УКАЗАНИЯ К УПРАЖНЕНИЮ >>
[A] Назовите все предметы, которые в стихах в начале фрагмента о державинской поэзии, златясь от горнего огня, восстают из мрака.
[B] Перепишите без изменений часть фрагмента о державинской поэзии от слов «Изобрази мне мир» до слов «Природа блещет, восклицает.».
[C] Переведите на английский язык предложение из фрагмента о державинской поэзии: «Век Державина был без ума от фейерверков.»

ПРЕДЛОЖЕННЫЙ ОТРЫВОК >>
********************
Изобрази мне мир сей новый В лице младого летня дня: Как рощи, холмы, башни, кровы, От горнею златясь огня, Из мрака восстают, блистают И смотрятся в зерцало вод; Все новы чувства получают, И движется всех смертных род.

Эти строки могли бы служить эпиграфом ко всей державинской поэзии. В ней царит настроение утра. Человек, освеженный здоровым сном, с «новыми чувствами» смотрит на мир, словно никогда его не видел, и мир на его глазах творится заново. Рассветные сумерки рассеялись, туманы куда–то исчезли, на небе ни облачка. Ничем не смягченный свет резко бьет прямо в глаза. Горизонты неправдоподобно, ошеломляюще прозрачны, видно очень далеко. Каждая краска — яркая, полутонов нет.

И будто вся играет тварь;

Природа блещет, восклицает.

Природа «восклицает», как пристало природе, не соразмеряя громкости, не стесняясь своей стихийной силы, шумно и безудержно, и поэзия «восклицает» ей в лад.

Природа «блещет», и поэзия не нарадуется на картины световых эффектов, на отражение и преломление световых лучей в золоте и «кристалях». Век Державина был без ума от фейерверков. Легко увидеть, что и блистание небесных светил представлено в державинской поэзии как веселый и грозный фейерверк, устроенный божеством, а потому превосходящий все земные фейерверки своим великолепием, но тут же превзойденный блеском явления самого вечного Пиротехника:

Светил возжженных миллионы

В неизмеримости текут;

Твои они творят законы,

Лучи животворящи льют.
********************
СОБРАННЫЙ МАТЕРИАЛ >>
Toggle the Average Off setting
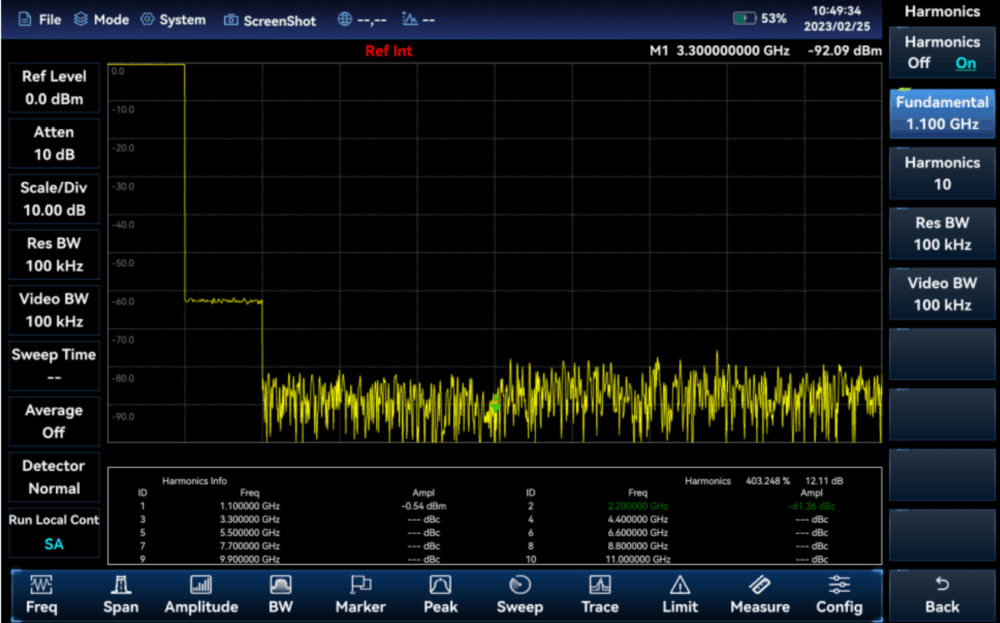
********************
ОТВЕТЫ ПО ПОРЯДКУ >>
[A] Рощи, холмы, башни, кровы.

[B]
Изобрази мне мир сей новый В лице младого летня дня: Как рощи, холмы, башни, кровы, От горнею златясь огня, Из мрака восстают, блистают И смотрятся в зерцало вод; Все новы чувства получают, И движется всех смертных род.

Эти строки могли бы служить эпиграфом ко всей державинской поэзии. В ней царит настроение утра. Человек, освеженный здоровым сном, с «новыми чувствами» смотрит на мир, словно никогда его не видел, и мир на его глазах творится заново. Рассветные сумерки рассеялись, туманы куда–то исчезли, на небе ни облачка. Ничем не смягченный свет резко бьет прямо в глаза. Горизонты неправдоподобно, ошеломляюще прозрачны, видно очень далеко. Каждая краска — яркая, полутонов нет.

И будто вся играет тварь;

Природа блещет, восклицает.

[C] Derzhavin's age was crazy about fireworks.